Given text:
Search Fundamentals

10 min read

How Google Finds Online Stores

Before Google can rank your products, it needs to discover them. Understanding how Googlebot navigates ecommerce sites reveals why some stores get thousands of pages indexed while others struggle to get even their main category pages noticed.

ByFabian van Til— SEO Lead, EcomSEO

Last reviewed: May 14, 2026

In this guide

1. How Googlebot Crawls Ecommerce Sites
2. The Crawl Queue and Priority System
3. JavaScript Rendering and Ecommerce Platforms
4. XML Sitemaps for Product Discovery
5. Internal Links as Discovery Paths
6. Common Discovery Problems in Ecommerce
7. Inside Google's Indexing Pipeline: Trawler, Alexandria and Mustang

How Googlebot Crawls Ecommerce Sites

Googlebot is the software Google uses to fetch web pages. It works by following links from one page to the next, much like a shopper clicking through your store. When it lands on a page, it reads the HTML, follows links it finds there, and adds newly discovered URLs to its crawl queue.

For ecommerce sites, this crawling process hits complications fast. A homepage might link to 15 category pages, each linking to 20 subcategories, each listing 40 products. That is already 12,000 product pages discovered from a single crawl path. But Googlebot does not have unlimited resources. Google assigns each site a crawl budget based on the site's authority and server capacity.

A mid-sized store with moderate domain authority might see Googlebot request 5,000 to 15,000 pages per day. If your store has 80,000 URLs including filtered views and pagination, it could take weeks for Googlebot to visit every page once. That is why crawl efficiency matters so much for ecommerce. Every URL Googlebot wastes on a low-value filtered page is a URL it did not spend on a product page you actually want ranked. Learn more about how this process continues in our guide to crawling and indexing product pages.

Crawl Budget Math

15 categories x 20 subcategories x 40 products = 12,000 product pages from one crawl path. Add filtered views and pagination, and a 50,000-SKU store can easily generate 200,000+ crawlable URLs.

Diagram showing how Googlebot crawls an ecommerce store from homepage through categories to product pages — Googlebot follows links from homepage to categories to products. Pages deeper in the hierarchy get crawled less often.

Googlebot follows links from page to page to discover URLs

Each site gets a crawl budget based on authority and server speed

Large stores may take weeks for full crawl coverage

Low-value pages consume budget that could go to product pages

The Crawl Queue and Priority System

Googlebot does not crawl all pages equally. It maintains a priority queue that determines which URLs get crawled first and how often they get revisited. Pages that change frequently, receive more internal links, or have higher authority get crawled more often.

Your homepage might get crawled several times per day. Top-level category pages may be crawled daily or every few days. Individual product pages deeper in the site structure might only get crawled every few weeks. For a seasonal product that just launched, that delay can mean missing weeks of potential search traffic.

Collected material:
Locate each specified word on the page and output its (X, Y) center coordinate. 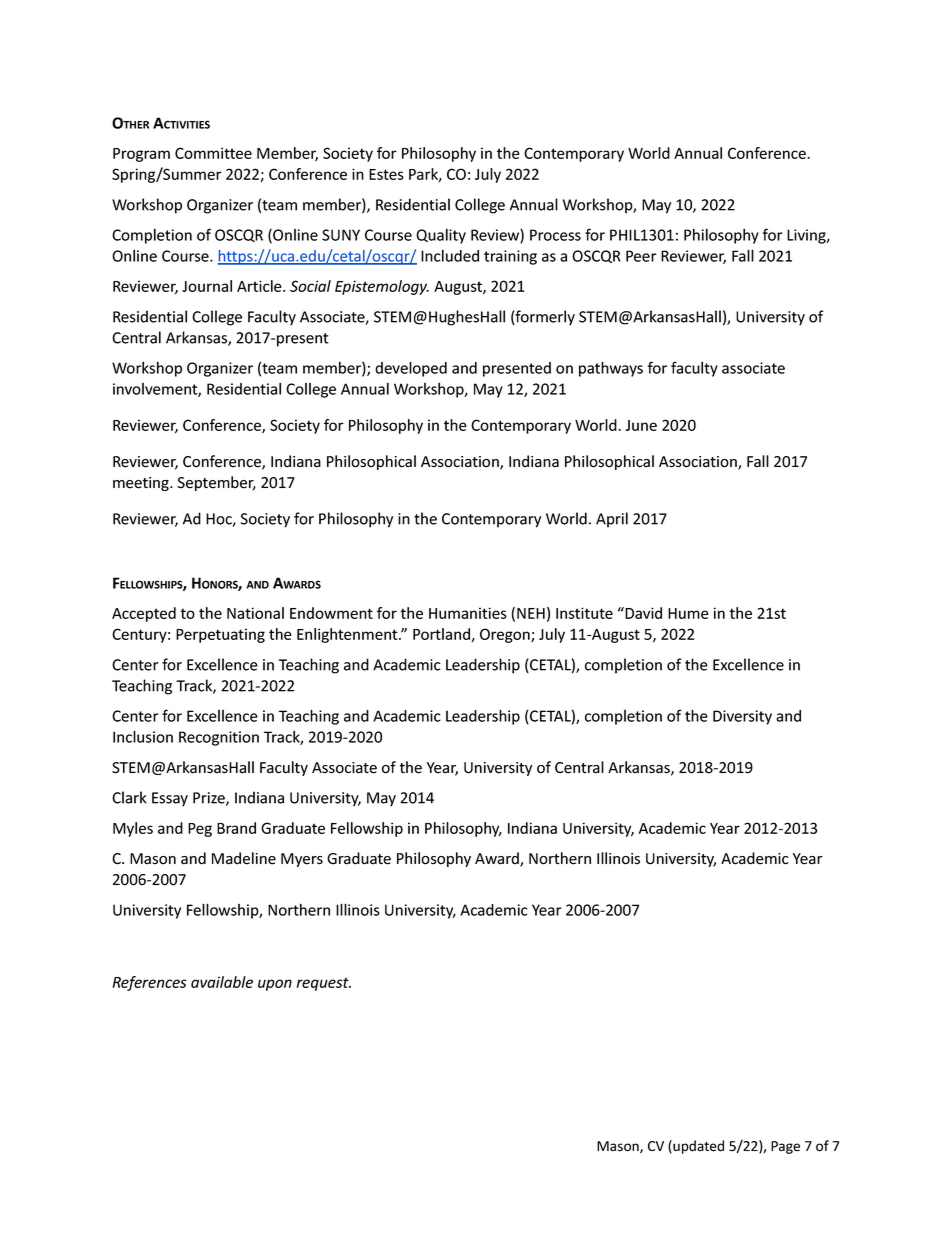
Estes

Stated goal 1:
In the crawling guide, how many pages per day might Googlebot request from a mid-sized store with moderate domain authority?
Stated goal 2:
List every section title that appears in the crawling guide's "In this guide" overview.
Stated goal 3:
Write out the crawling guide's text between "In this guide" and "its crawl queue.", inclusive.

Expected answer 1:
5,000 to 15,000 pages per day.

Expected answer 2:
1. How Googlebot Crawls Ecommerce Sites
2. The Crawl Queue and Priority System
3. JavaScript Rendering and Ecommerce Platforms
4. XML Sitemaps for Product Discovery
5. Internal Links as Discovery Paths
6. Common Discovery Problems in Ecommerce
7. Inside Google's Indexing Pipeline: Trawler, Alexandria and Mustang

Expected answer 3:
In this guide

1. How Googlebot Crawls Ecommerce Sites
2. The Crawl Queue and Priority System
3. JavaScript Rendering and Ecommerce Platforms
4. XML Sitemaps for Product Discovery
5. Internal Links as Discovery Paths
6. Common Discovery Problems in Ecommerce
7. Inside Google's Indexing Pipeline: Trawler, Alexandria and Mustang

How Googlebot Crawls Ecommerce Sites

Googlebot is the software Google uses to fetch web pages. It works by following links from one page to the next, much like a shopper clicking through your store. When it lands on a page, it reads the HTML, follows links it finds there, and adds newly discovered URLs to its crawl queue.